_Exercise aim:_
Please state how many lines of the listing below contain the string "screenshot". Reply with the number alone.

_Extracted data:_
------------------------------
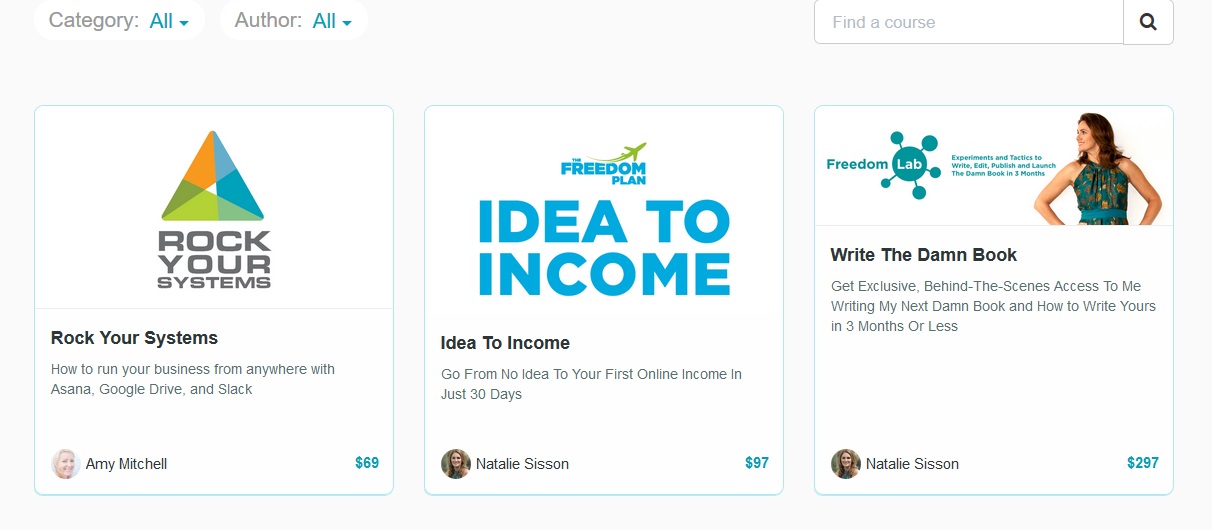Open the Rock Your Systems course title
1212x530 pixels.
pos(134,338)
------------------------------
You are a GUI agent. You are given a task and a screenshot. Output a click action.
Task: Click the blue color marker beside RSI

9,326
------------------------------
_Task output:_
1